Aynı zamanda, batılı toplumun zihnini devlet söylemi inşa etmiştir. Batılı toplum, devlet aklının sosyalleşmiş biçimini temsil etmektedir. Bu nedenle her türlü meseleyi bu zihinsel kodlarla anlamaya çalışmakta ve her seferinde ayı sonuca ulaşmaktadır: Devlet haklıdır! Bu acımasız ve katı tasavvurun dışına çıkması, imkansız derecesinde zordur. Bu zorluğu aşmak için, adeta devletin dayandığı tüm ideolojik toplum mühendisliği aygıtlarının tersten işletilmesi gereklidir.
Devlete biçilen değer, doğulu toplum için de söz konusudur.

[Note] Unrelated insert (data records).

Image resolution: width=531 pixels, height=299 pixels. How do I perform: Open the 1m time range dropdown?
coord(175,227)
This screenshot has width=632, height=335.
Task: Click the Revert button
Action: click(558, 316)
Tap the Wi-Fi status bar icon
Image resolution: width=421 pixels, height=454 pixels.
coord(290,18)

Çünkü bu algı cumhuriyetin ürettiği bir algı değil, tarihsel bir algıdır. Buna karşın doğulu toplumda, söz konusu devletin zulmüne doğrudan ve sürekli maruz kalındığından, müesses nizam (laik milliyetçi TC) anlamında bir devlet karşıtlığı vardır. Doğulu toplumda devlete bakışı belirleyen ana faktör “korku”dur. Daha çok yaşlı nesilde devlete saygı gibi görünen şey aslında bilinçaltına atılmış devlet korkusudur.
Batılı toplum da devletin zulmüne maruz kalmıştır ancak o zulmün en yakıcı biçimi belli bir tarihsel dönemde kaldığından ve kurtuluş/kuruluş afyonunun yarattığı atmosferde gerçekleştiğinden, etkisi kısa sürmüştür. Bunda kuşkusuz, sürekli beslenen ve canlı tutulan vatanın tehlikede olduğu fikrine dayalı bölünme paranoyasının ürettiği sahiplenme duygusu da etkilidir. Batılı topluma, Osmanlının son döneminden başlatılan bir tarihsel perspektifle, sürekli dış güçlerin (Devlet söyleminde dış güçler; arkasında İngilizler ve Rusların olduğu ve topraklarımızda hak iddia eden Yunanlılar ve Ermeniler ile bizleri arkadan vuran kalleş Araplar!) vatanı parçalamak için kesintisiz bir uğraş verdikleri fikri işlenmektedir. Herkes Türklere tarihsel bir düşmanlık beslemektedir ve “Türk’ün Türk’ten başka dostu yoktur”. Bu bağlamda Kürt sorunu olarak karşımıza çıkan hadiselerin arkasında işte bu olgunun olduğu düşüncesi batılı toplumun zihnine nakşedilmiştir. Kürtler artık, bu dış mihrakların oyununa gelen yıkıcı bir iç mihraktır.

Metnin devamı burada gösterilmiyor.